──────── DATA IN THIS EXERCISE

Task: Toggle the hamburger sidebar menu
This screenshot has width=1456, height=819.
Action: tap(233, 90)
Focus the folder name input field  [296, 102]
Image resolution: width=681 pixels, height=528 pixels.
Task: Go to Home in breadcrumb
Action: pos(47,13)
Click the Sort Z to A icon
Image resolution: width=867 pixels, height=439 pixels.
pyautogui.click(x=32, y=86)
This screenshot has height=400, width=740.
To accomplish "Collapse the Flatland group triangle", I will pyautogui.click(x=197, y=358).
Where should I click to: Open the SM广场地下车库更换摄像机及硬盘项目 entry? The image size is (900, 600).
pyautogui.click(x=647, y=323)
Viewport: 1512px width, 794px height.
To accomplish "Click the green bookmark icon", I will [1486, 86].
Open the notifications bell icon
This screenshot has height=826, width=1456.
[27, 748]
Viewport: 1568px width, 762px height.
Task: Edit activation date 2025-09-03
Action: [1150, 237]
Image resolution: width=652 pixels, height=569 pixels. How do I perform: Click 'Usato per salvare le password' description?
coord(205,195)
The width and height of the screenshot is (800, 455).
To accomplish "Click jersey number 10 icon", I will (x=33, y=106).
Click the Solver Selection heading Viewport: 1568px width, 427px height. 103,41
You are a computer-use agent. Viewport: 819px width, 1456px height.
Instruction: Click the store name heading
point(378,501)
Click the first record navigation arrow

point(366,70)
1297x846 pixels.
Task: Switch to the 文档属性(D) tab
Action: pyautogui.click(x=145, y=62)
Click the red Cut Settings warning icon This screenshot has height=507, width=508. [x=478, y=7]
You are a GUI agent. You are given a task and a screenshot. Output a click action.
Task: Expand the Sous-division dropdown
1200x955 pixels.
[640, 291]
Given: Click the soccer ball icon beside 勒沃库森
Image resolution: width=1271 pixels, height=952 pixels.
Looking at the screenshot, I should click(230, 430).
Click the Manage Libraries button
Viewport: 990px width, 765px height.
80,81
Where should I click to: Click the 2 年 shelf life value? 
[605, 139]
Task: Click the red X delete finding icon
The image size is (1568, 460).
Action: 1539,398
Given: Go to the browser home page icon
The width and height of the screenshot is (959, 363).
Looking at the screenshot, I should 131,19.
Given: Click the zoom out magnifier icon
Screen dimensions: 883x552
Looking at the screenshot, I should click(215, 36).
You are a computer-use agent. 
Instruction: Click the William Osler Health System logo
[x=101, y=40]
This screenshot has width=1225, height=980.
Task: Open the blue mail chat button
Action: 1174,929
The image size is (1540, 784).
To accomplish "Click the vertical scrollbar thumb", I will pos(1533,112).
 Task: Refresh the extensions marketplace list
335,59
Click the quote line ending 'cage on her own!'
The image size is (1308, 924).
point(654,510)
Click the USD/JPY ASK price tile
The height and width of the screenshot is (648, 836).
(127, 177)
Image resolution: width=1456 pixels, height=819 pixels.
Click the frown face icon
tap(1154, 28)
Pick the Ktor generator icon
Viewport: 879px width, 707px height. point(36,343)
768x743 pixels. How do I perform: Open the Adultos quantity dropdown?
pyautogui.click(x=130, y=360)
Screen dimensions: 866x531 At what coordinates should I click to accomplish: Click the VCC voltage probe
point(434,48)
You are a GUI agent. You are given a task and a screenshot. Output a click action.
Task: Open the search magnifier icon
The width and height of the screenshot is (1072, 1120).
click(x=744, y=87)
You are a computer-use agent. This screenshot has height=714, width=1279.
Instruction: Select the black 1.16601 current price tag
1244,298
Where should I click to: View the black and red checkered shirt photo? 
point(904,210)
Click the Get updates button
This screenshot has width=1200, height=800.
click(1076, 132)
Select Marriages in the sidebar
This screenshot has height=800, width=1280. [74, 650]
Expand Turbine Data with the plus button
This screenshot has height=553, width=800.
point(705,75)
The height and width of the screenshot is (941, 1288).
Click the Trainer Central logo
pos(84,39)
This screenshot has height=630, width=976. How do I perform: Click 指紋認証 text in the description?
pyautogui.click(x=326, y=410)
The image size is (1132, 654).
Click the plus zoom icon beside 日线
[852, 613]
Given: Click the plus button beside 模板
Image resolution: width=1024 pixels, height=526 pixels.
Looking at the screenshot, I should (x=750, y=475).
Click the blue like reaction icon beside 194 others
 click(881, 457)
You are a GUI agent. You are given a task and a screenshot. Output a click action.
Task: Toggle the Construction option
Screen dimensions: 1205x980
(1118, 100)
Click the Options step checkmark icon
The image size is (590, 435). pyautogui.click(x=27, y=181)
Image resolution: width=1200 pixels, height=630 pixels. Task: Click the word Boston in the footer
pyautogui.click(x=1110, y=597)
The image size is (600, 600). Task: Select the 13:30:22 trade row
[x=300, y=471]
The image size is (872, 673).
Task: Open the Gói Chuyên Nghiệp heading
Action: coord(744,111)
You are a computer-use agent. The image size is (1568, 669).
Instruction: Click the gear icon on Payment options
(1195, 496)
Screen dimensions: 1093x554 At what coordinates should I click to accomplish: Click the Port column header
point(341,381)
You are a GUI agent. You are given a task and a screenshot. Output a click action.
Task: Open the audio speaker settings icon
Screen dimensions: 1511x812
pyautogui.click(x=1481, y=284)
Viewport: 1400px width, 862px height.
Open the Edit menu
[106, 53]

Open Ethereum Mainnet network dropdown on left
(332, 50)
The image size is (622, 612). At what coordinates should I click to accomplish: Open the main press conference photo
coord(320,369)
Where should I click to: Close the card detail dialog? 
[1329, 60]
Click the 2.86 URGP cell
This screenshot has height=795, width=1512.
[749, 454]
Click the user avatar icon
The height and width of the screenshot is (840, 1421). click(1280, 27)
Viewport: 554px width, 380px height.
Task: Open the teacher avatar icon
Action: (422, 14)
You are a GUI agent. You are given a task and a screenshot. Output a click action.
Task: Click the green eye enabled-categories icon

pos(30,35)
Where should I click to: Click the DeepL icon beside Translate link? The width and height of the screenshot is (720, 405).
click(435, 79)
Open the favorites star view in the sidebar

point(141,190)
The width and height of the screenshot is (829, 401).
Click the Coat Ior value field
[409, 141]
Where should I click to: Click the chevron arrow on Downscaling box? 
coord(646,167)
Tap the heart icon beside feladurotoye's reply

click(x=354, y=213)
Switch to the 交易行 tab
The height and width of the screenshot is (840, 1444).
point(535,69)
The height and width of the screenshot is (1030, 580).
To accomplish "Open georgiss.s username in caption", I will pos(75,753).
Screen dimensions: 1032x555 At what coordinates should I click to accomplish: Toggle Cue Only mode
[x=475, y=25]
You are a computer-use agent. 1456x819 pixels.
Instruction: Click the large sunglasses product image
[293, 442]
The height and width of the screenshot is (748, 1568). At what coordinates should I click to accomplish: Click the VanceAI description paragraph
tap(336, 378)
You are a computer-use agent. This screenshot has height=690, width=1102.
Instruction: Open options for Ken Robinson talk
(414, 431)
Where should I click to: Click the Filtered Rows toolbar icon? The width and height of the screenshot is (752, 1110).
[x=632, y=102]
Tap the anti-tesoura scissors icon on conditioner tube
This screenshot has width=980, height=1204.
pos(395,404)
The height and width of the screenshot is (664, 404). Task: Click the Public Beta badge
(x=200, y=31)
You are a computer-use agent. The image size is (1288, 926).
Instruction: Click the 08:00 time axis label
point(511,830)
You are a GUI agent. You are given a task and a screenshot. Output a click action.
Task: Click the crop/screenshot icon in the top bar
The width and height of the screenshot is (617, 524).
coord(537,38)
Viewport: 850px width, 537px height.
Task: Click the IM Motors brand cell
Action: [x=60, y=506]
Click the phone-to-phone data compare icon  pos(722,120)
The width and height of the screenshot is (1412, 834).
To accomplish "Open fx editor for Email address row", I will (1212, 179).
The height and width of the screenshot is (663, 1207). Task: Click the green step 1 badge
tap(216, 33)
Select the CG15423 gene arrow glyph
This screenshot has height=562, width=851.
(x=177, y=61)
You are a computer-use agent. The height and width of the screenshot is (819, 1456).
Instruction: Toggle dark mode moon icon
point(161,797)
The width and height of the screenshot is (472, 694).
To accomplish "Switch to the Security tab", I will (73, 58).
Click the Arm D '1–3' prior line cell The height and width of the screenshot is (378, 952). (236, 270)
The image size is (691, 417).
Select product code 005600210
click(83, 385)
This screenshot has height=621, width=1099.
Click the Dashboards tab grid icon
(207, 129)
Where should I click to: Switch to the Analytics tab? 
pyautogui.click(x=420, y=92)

────────────────

## TASK
From the listing above, output exactly the run of lines that starts with the line containing "Where should I click to: Click the 2" and ends with the line containing "Given: Click the zoom out magnifier icon".

## TASK ANSWER
Where should I click to: Click the 2 年 shelf life value? 
[605, 139]
Task: Click the red X delete finding icon
The image size is (1568, 460).
Action: 1539,398
Given: Go to the browser home page icon
The width and height of the screenshot is (959, 363).
Looking at the screenshot, I should 131,19.
Given: Click the zoom out magnifier icon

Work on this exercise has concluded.